Prompt — Start the copy at the line containing "Where should I" and run it through the last line of the records. Repeat each line exactly; omit pictures.

Saved entries —
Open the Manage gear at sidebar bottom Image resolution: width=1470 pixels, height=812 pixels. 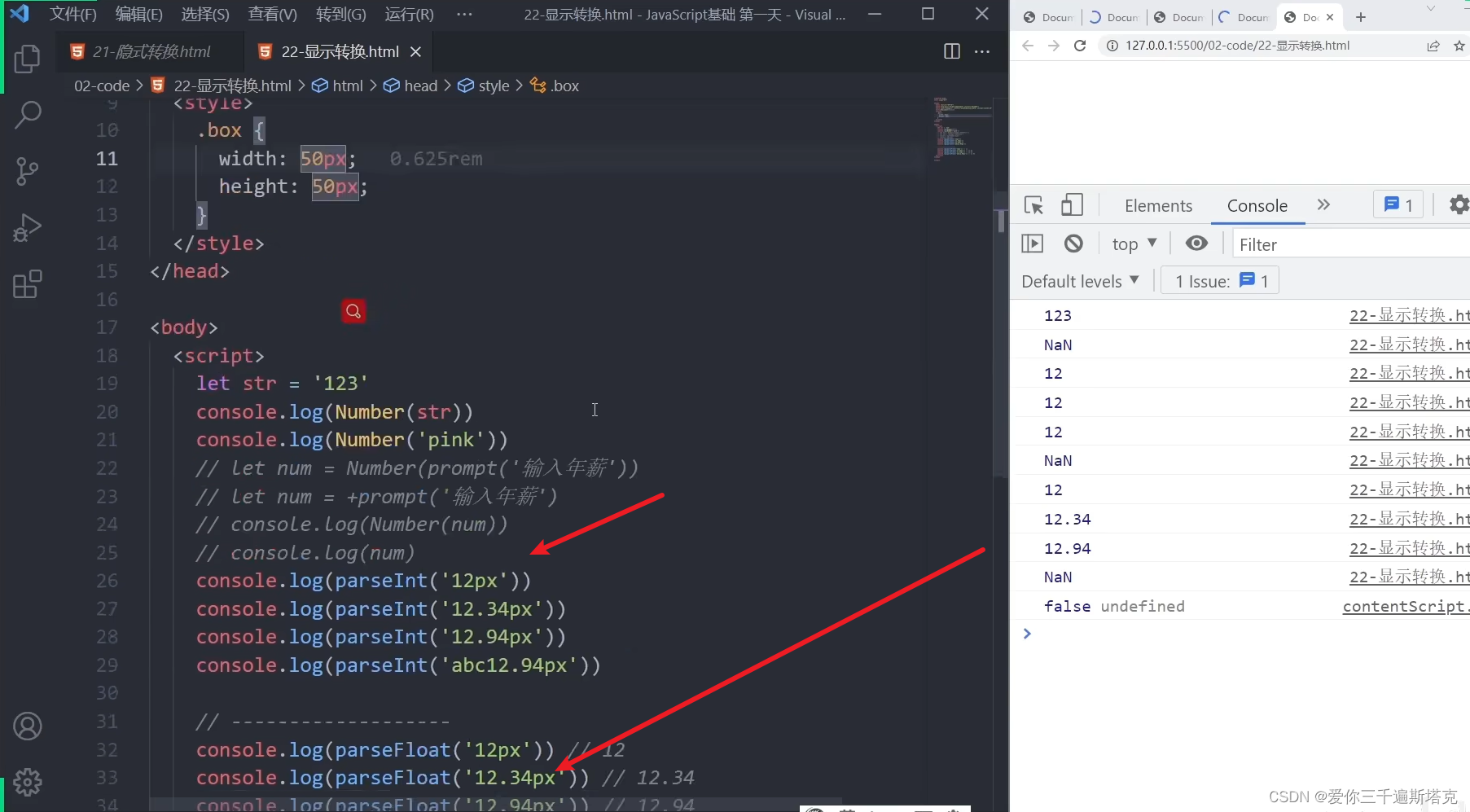28,782
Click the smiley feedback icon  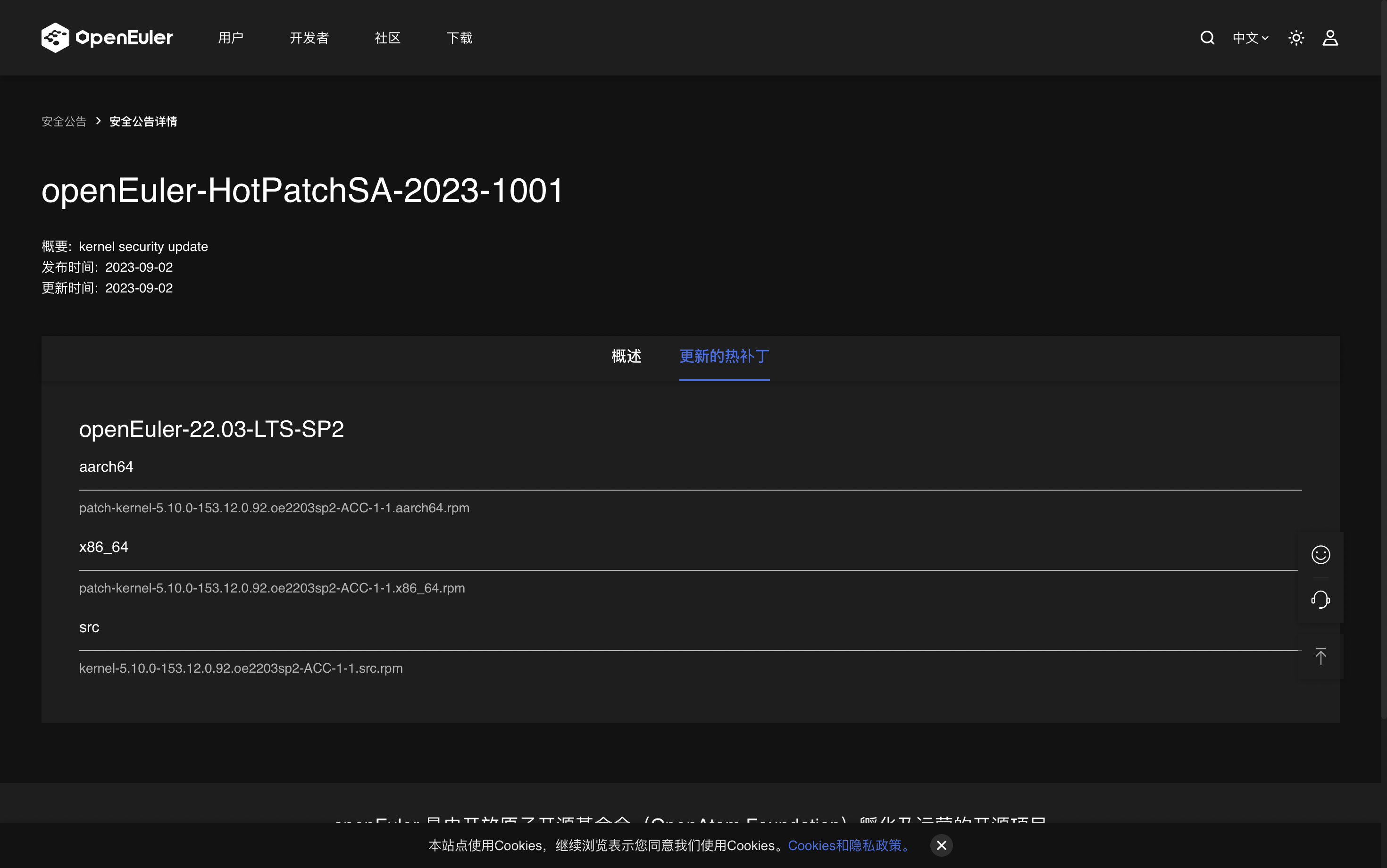pyautogui.click(x=1320, y=555)
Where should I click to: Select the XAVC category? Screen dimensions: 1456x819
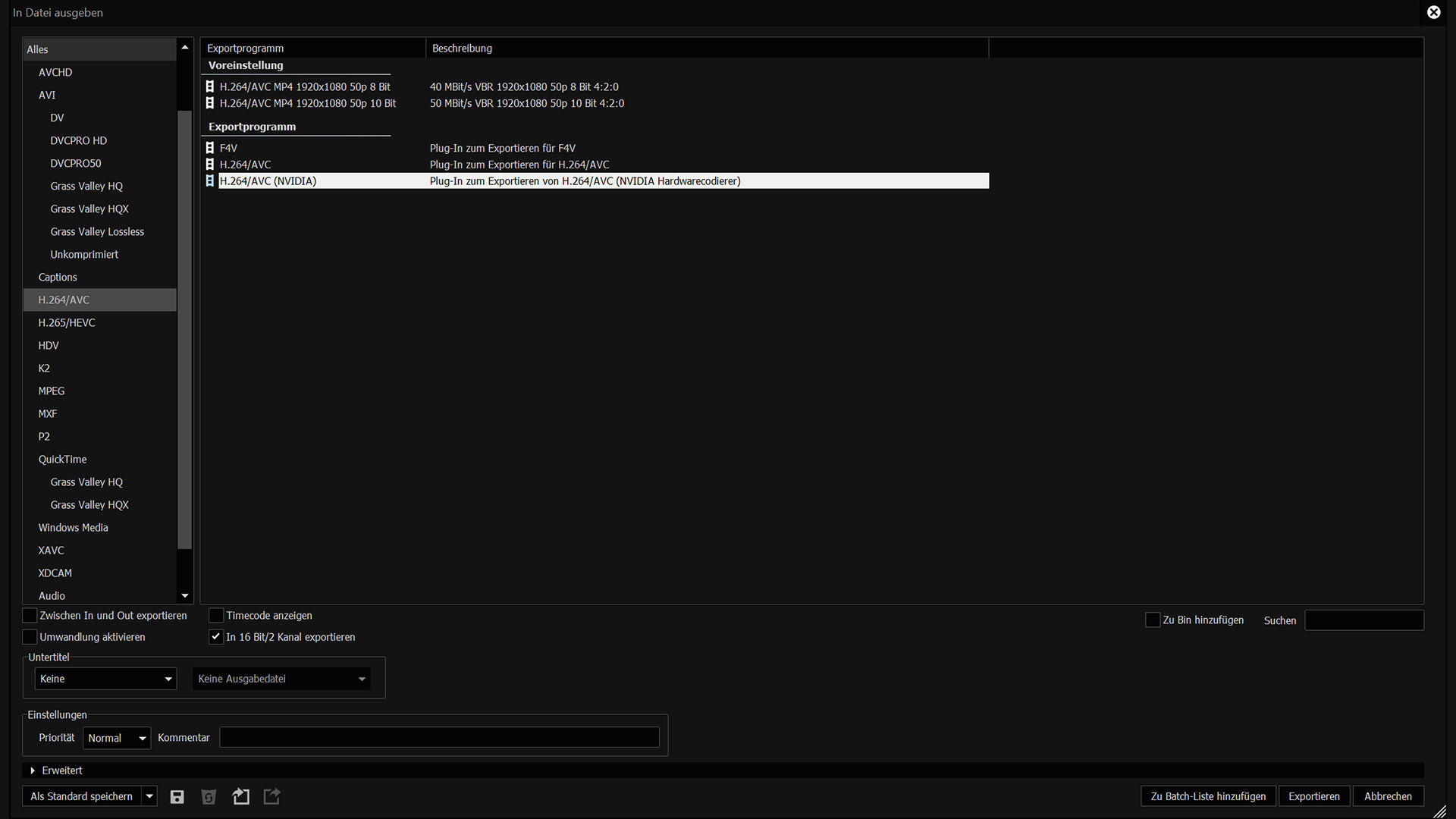pos(52,550)
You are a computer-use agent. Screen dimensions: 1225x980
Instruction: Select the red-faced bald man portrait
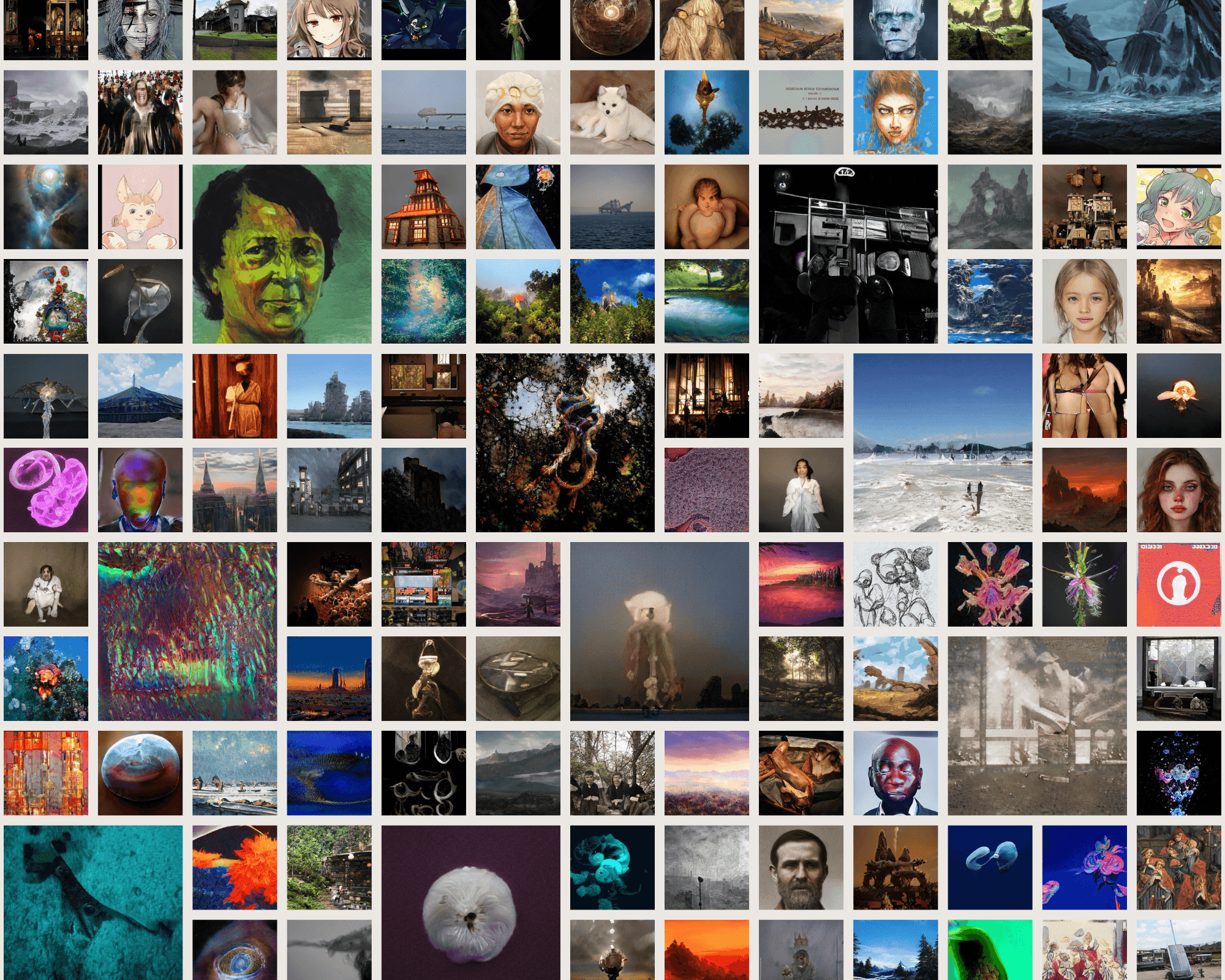pos(895,772)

Solution for this problem —
Where should I click to: Select the XAVC category? Screen dimensions: 1456x819
pos(52,550)
You are a computer-use agent. Screen dimensions: 1225x980
Instruction: Select the red-faced bald man portrait
pos(895,772)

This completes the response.